### WORK REQUIRED
Copy the rows below word for word, without the pictures.

### RECORD SET
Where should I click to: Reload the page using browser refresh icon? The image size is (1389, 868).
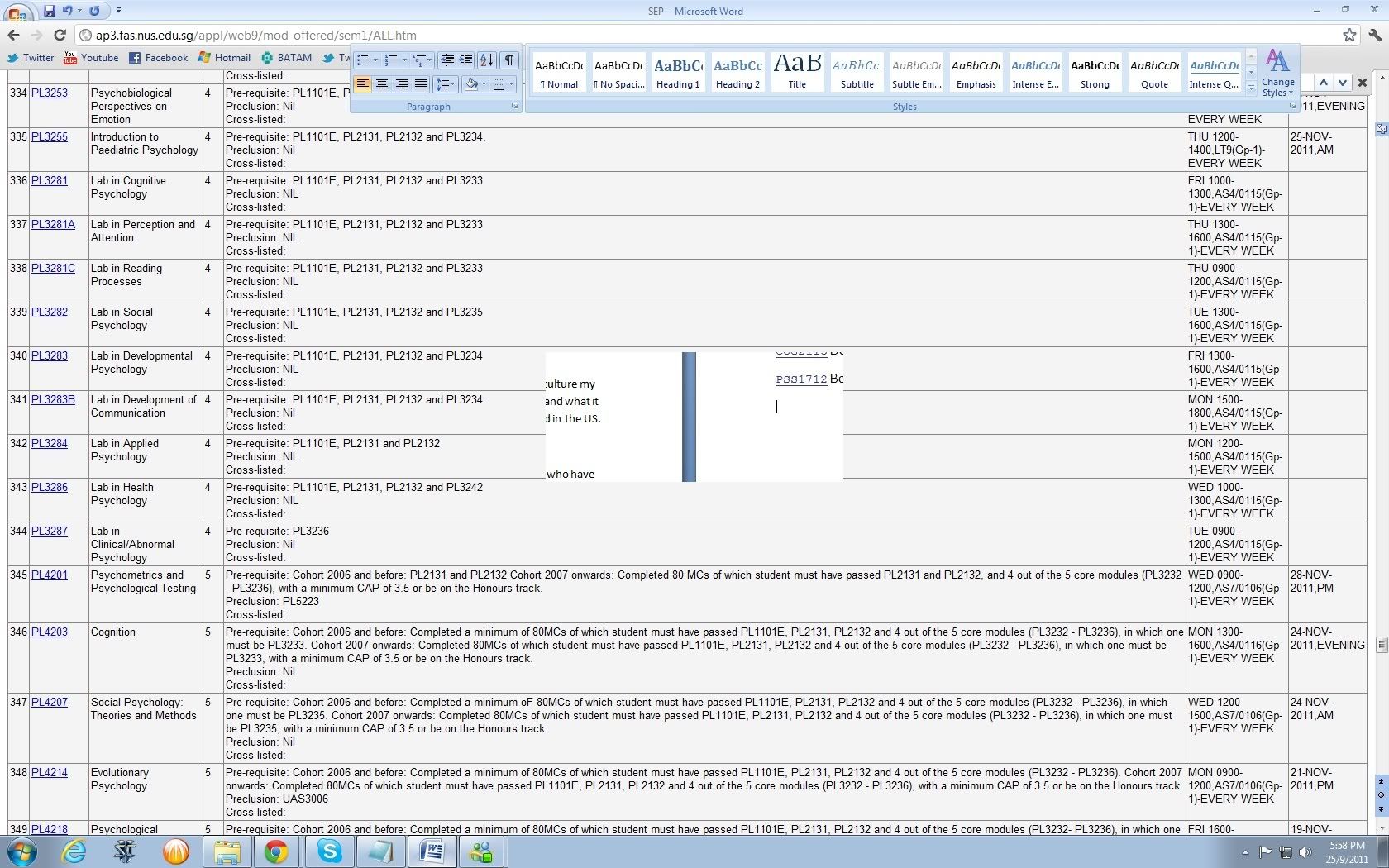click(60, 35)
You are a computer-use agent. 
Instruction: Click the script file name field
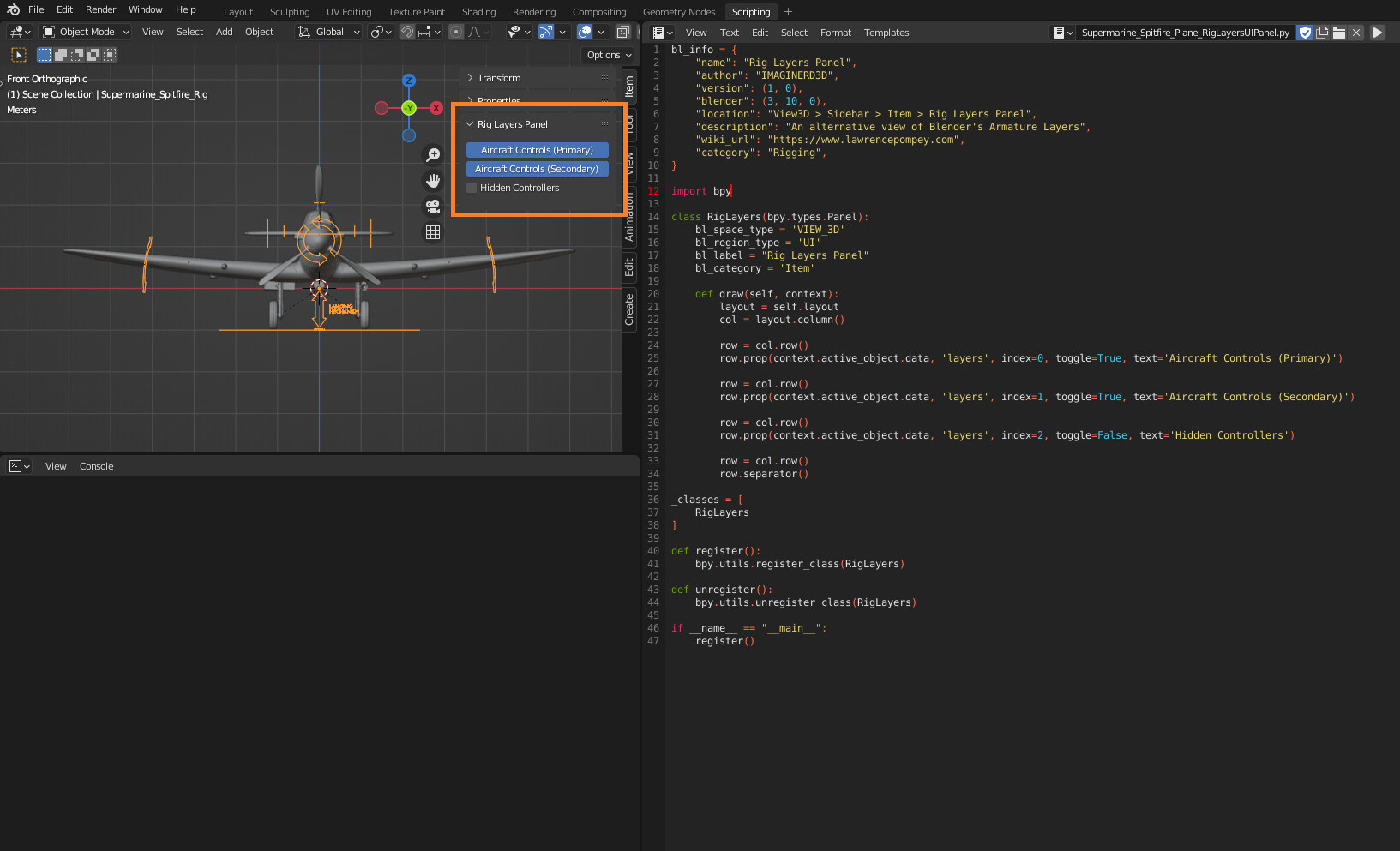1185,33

### EXERCISE ANSWER
Where should I click to: Reload the page using browser refresh icon? The image size is (1389, 868).
click(60, 35)
You are a computer-use agent. 
Instruction: Click the script file name field
1185,33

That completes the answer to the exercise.